La teoría de la interacción fuerte, llamada cromodinámica cuántica (QCD), predice la existencia de estados exóticos de quarks y gluones que no han sido observados en la Naturaleza. En concreto, los hadrones exóticos o multiquarks, las glubolas y los hadrones híbridos. Los tetraquarks son estados ligados formados por cuatro quarks (dos quarks y dos antiquarks, qqqq, o dos mesones ligados), y los pentaquarks son estados ligados formados por cinco quarks (qqqqq, qqqqq, o un barión ligado a un mesón). Las glubolas son partículas formadas únicamente por gluones, porque éstos pueden interaccionar entre sí. Y los hadrones híbridos son hadrones compuestos de forma simultánea por quarks y gluones (en los hadrones hay gluones virtuales, pero estos gluones de los hadrones híbridos no son virtuales). En general, las predicciones de la QCD a muy altas energías presentan un acuerdo excelente con los datos experimentales, pero a bajas energías no es posible realizar cálculos teóricos precisos con los que comparar los resultados de los experimentos.

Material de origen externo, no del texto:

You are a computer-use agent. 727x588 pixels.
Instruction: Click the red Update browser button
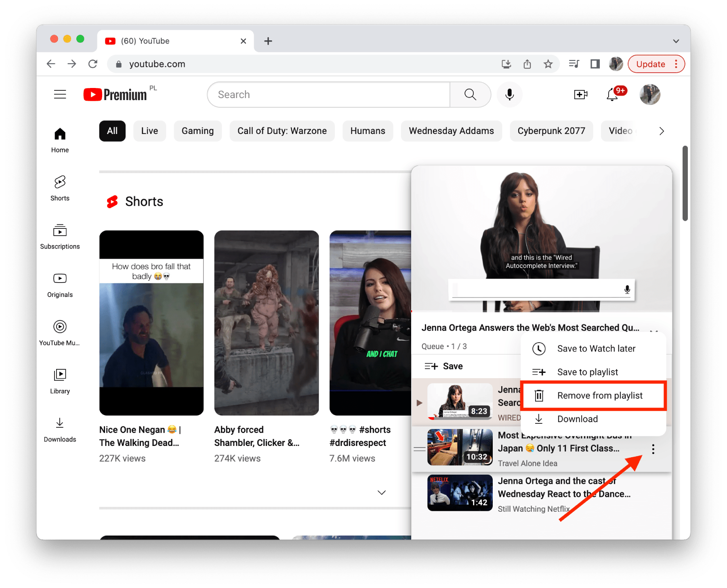pos(651,64)
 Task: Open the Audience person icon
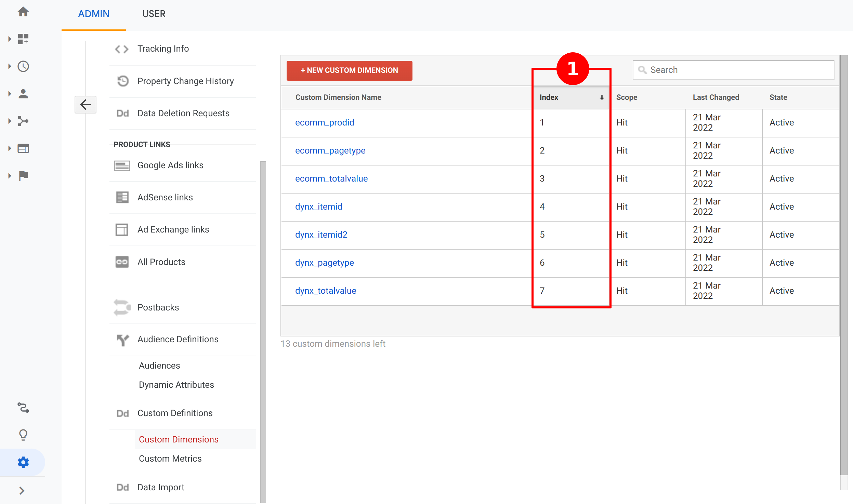point(23,94)
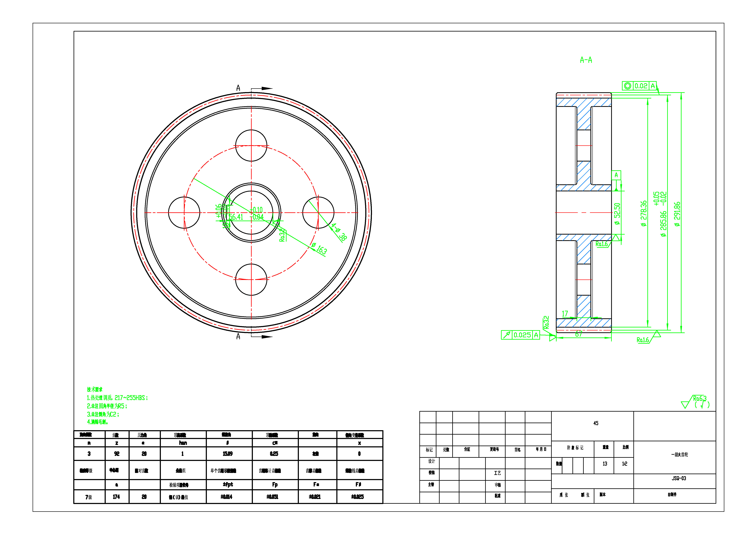756x534 pixels.
Task: Click the concentricity symbol in the 0.02 tolerance frame
Action: (627, 86)
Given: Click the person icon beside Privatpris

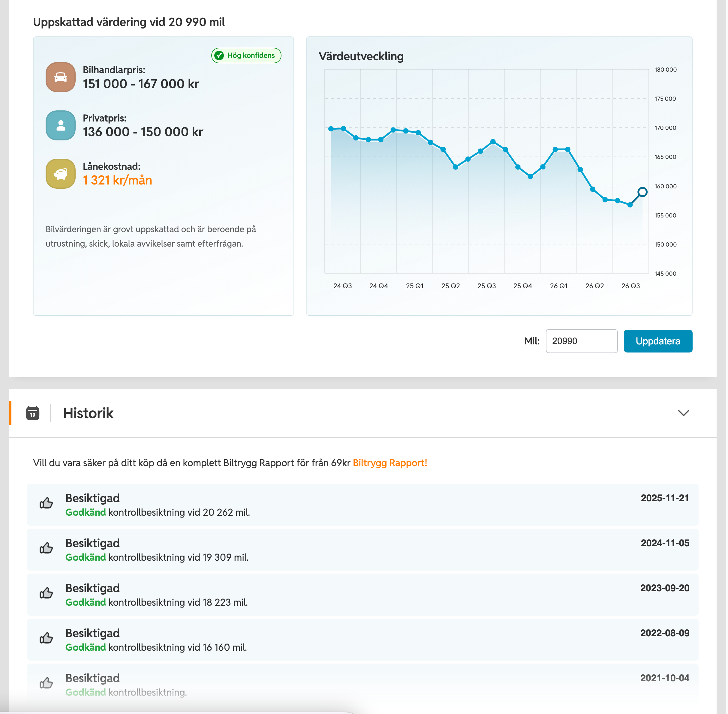Looking at the screenshot, I should [x=60, y=125].
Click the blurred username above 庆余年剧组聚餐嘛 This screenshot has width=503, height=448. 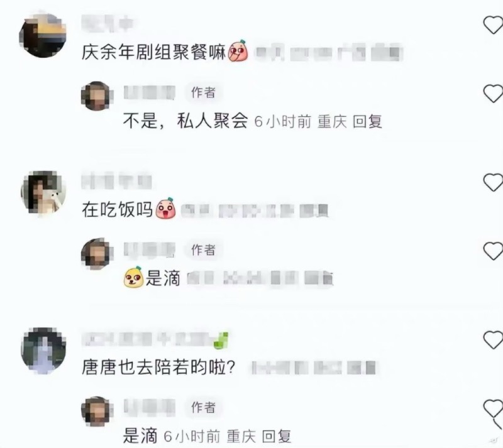108,23
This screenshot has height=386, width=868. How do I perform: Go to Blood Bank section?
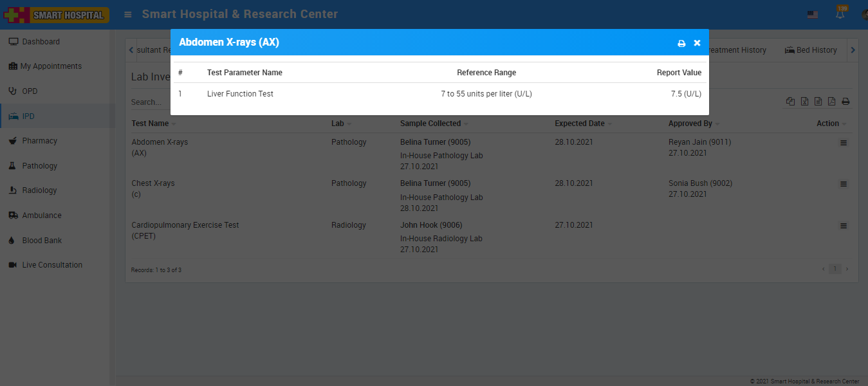pos(42,241)
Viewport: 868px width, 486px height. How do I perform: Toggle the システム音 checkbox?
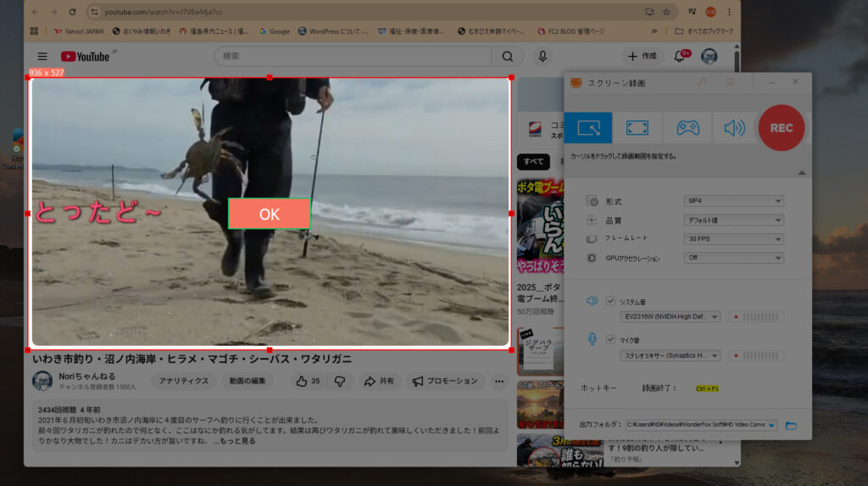click(x=610, y=300)
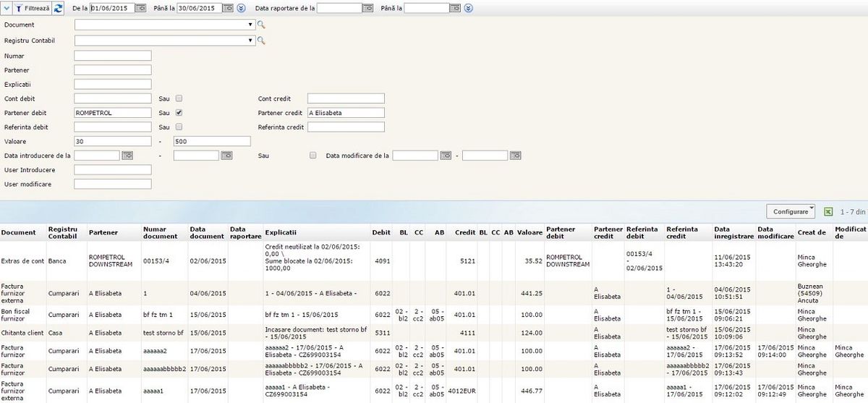Tick the Sau checkbox for Referinta debit
This screenshot has height=403, width=868.
(179, 127)
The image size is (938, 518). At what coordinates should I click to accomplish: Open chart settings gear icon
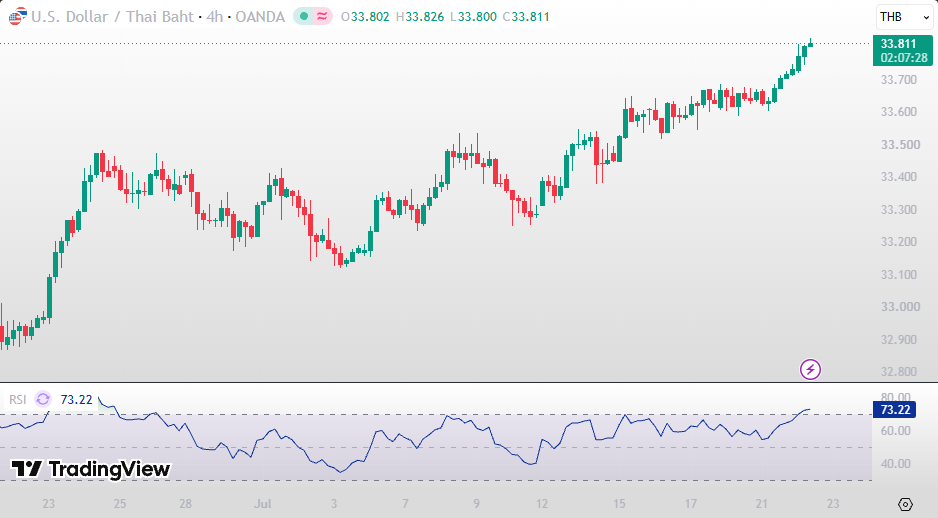tap(905, 504)
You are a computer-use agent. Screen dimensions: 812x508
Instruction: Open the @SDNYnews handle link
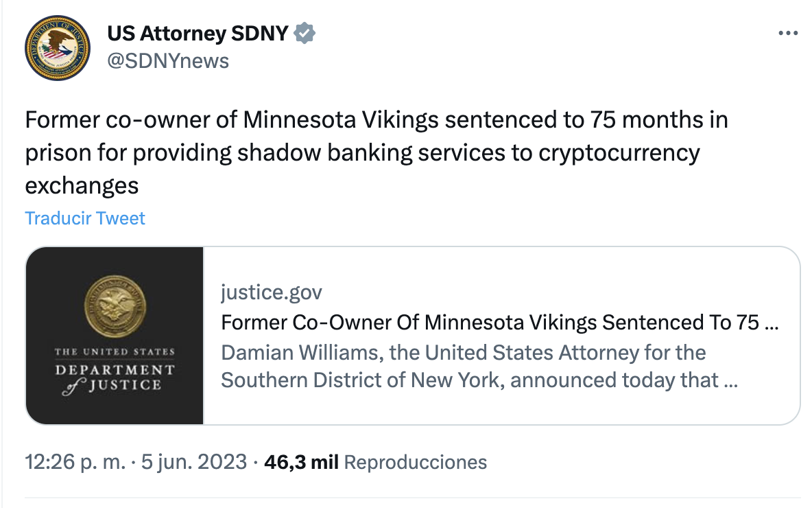168,61
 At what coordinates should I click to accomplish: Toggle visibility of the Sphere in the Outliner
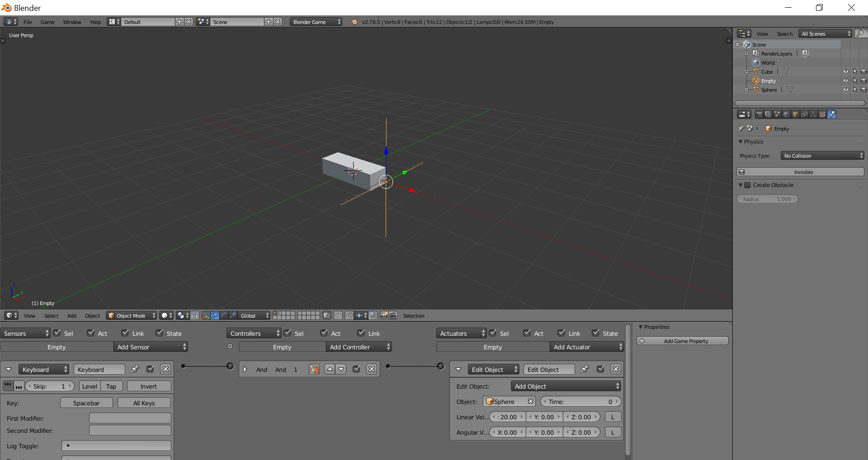(x=846, y=89)
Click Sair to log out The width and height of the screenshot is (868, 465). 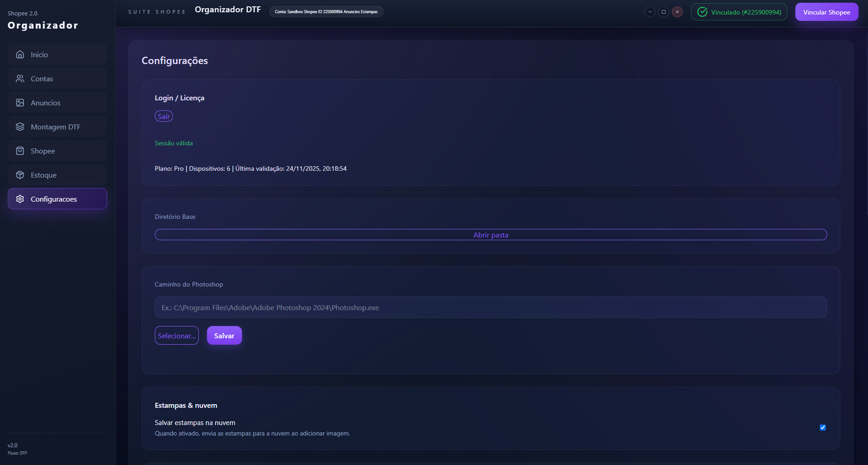coord(164,116)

Para algunos físicos esto no es ningún problema y aceptan la QCD sin cuestionarla; sin embargo, otros físicos consideran que la QCD no estará confirmada hasta que estas dificultades sean resueltas. Un buen resumen sobre la física de los hadrones es el artículo de José Díaz y Juan Nieves, “Física Hadrónica: descifrando la interacción fuerte,” Revista Española de Física, Enero-Marzo 2008.

Ninguno de estos objetos exóticos ha sido identificado claramente en los experimentos realizados hasta ahora, aunque se han observado hadrones que se consideran posibles candidatos a hadrones exóticos, como las partículas f0(980) y f1(1320) que son candidatas a hadrones con 4 quarks (tetraquarks), f0(1370), f0(1500), f0(1710), η(1410) y η(1460) que son candidatos a glubolas y π1(1400), π1(1600), π(1800), π2(1900), que son candidatas a hadrones híbridos. El problema de todas estas partículas exóticas es que se observarían como resonancias muy estrechas y su medida requiere una resolución muy superior a su anchura, más allá de la alcanzable con los colisionadores de partículas convencionales. Hay que utilizar colisionadores con haces de partículas de muy alta resolución energética, que requieren el uso de técnicas de enfriamiento de haces con objeto de que todas las partículas del haz tengan la misma energía cinética con errores relativos de unas pocas partes por millón. Además, la vida media de estas partículas es muy corta, por lo que solo se pueden detectar los productos de su desintegración que también deben ser medidos con una resolución energética alta, por encima de la habitual en los detectores de los colisionadores convencionales.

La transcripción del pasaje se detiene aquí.